Nuclear Energy: Overview of Congressional Issues

Mark Holt
Specialist in Energy Policy

The policy debate over the role of nuclear power in the nation’s energy mix is rooted in the technology’s fundamental characteristics. Nuclear reactors can produce potentially vast amounts of energy with relatively low consumption of natural resources and emissions of greenhouse gases and other pollutants. However, facilities that produce nuclear fuel for civilian power reactors can also produce materials for nuclear weapons. The process of nuclear fission (splitting of atomic nuclei) to generate power also results in the production of radioactive material that must be contained in the reactor and can remain hazardous for thousands of years. How to manage the weapons proliferation and safety risks of nuclear power, or whether the benefits of nuclear power are worth those risks, are issues that have long been debated in Congress.
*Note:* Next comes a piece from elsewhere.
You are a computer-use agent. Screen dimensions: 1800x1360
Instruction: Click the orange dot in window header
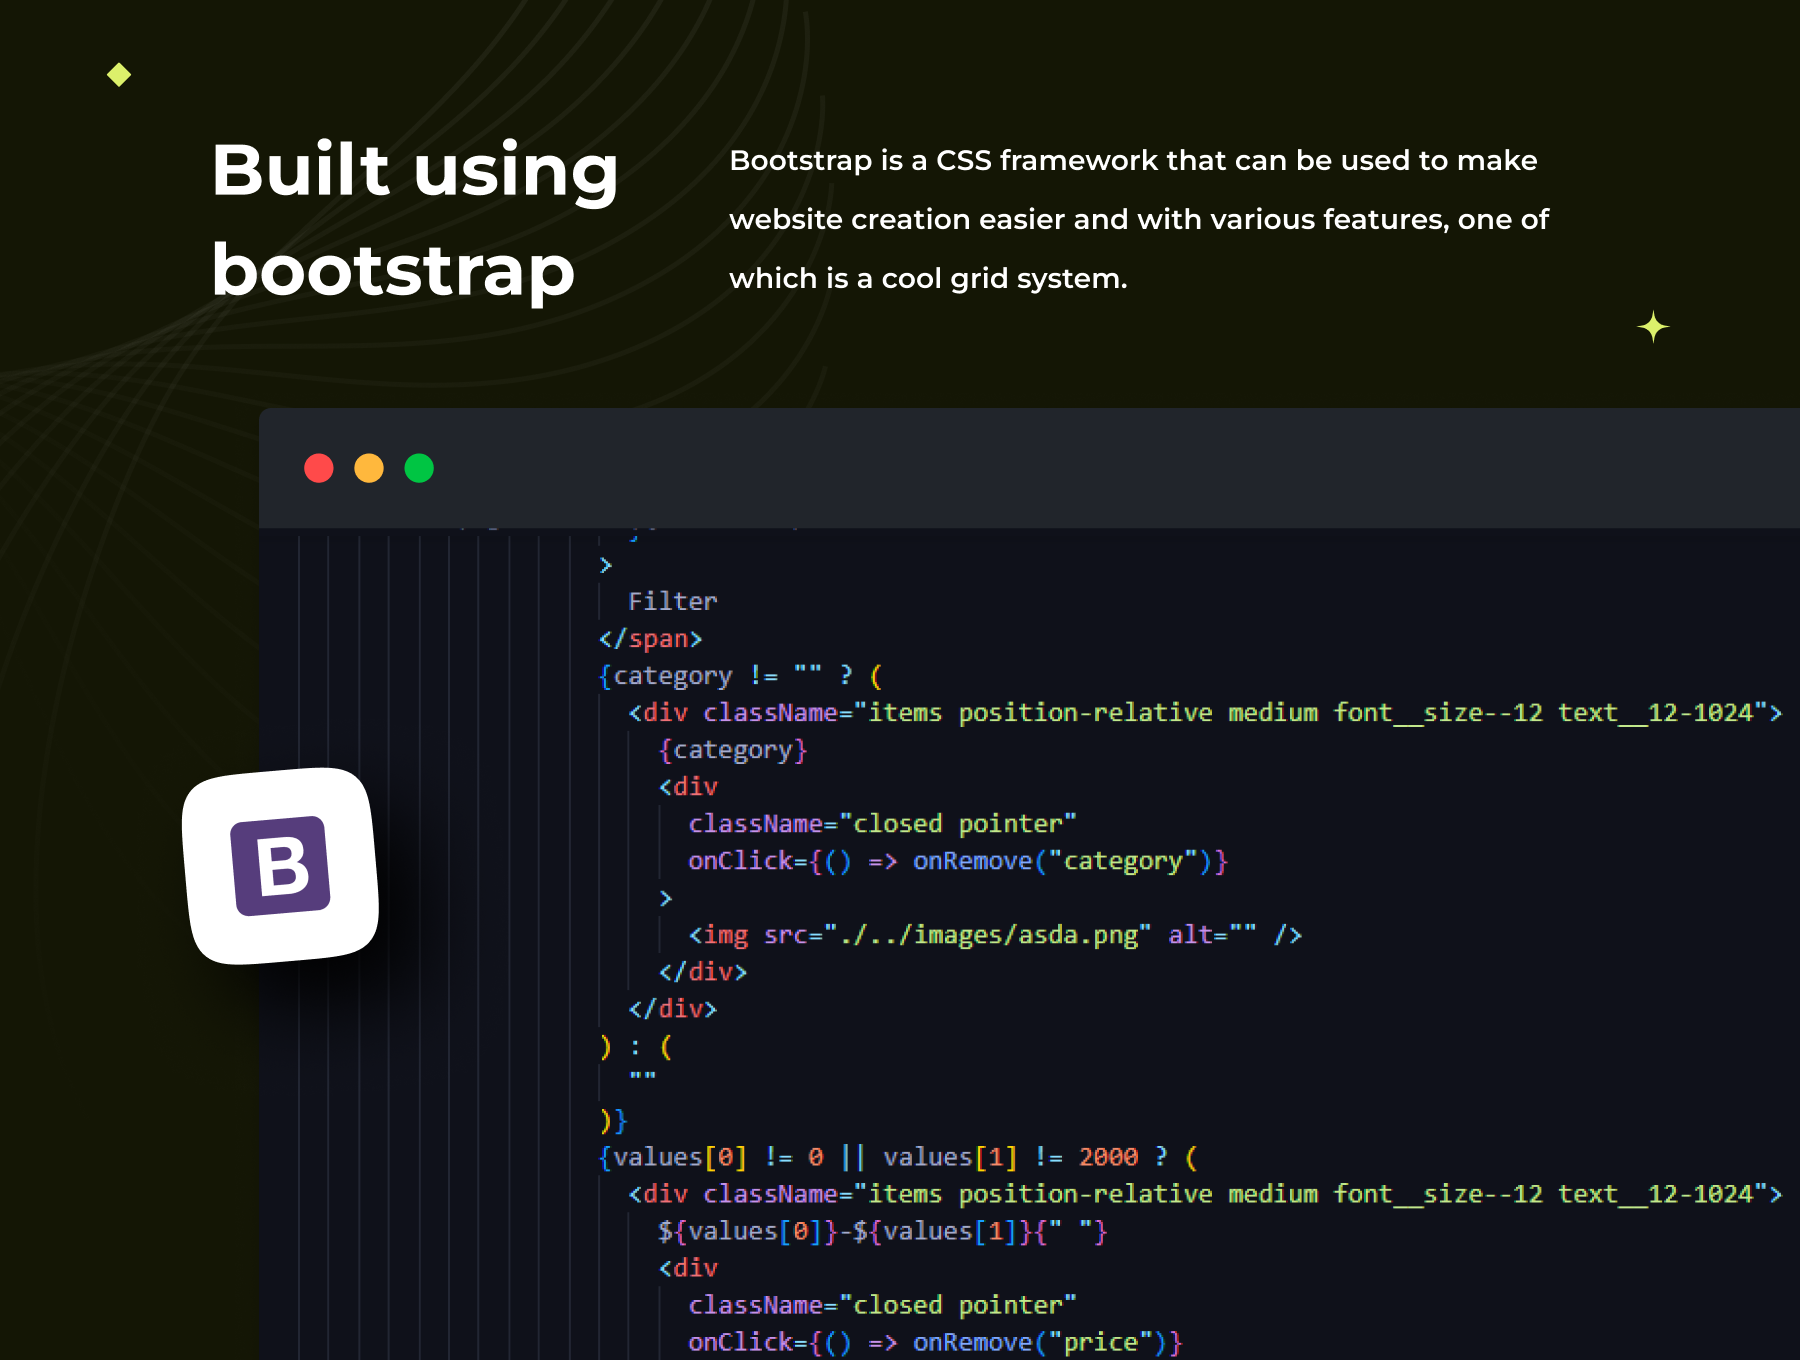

The 104 licensed nuclear power reactors at 65 sites in the United States generate about 20% of the nation’s electricity. Five new reactors are currently under construction. About a dozen more are planned, but whether they move forward will depend largely on their economic competitiveness with natural gas and coal plants. Throughout the world, 435 reactors are currently in service, and 67 more are under construction.

The March 2011 disaster at the Fukushima Dai-ichi nuclear power plant in Japan increased attention to nuclear safety throughout the world. The U.S. Nuclear Regulatory Commission (NRC), which issues and enforces nuclear safety requirements, established a task force to identify lessons from Fukushima applicable to U.S. reactors. The task force’s report led to NRC’s first Fukushima-related regulatory requirements on March 12, 2012. Several other countries, such as Germany and Japan, eliminated or reduced their planned future reliance on nuclear power after the accident.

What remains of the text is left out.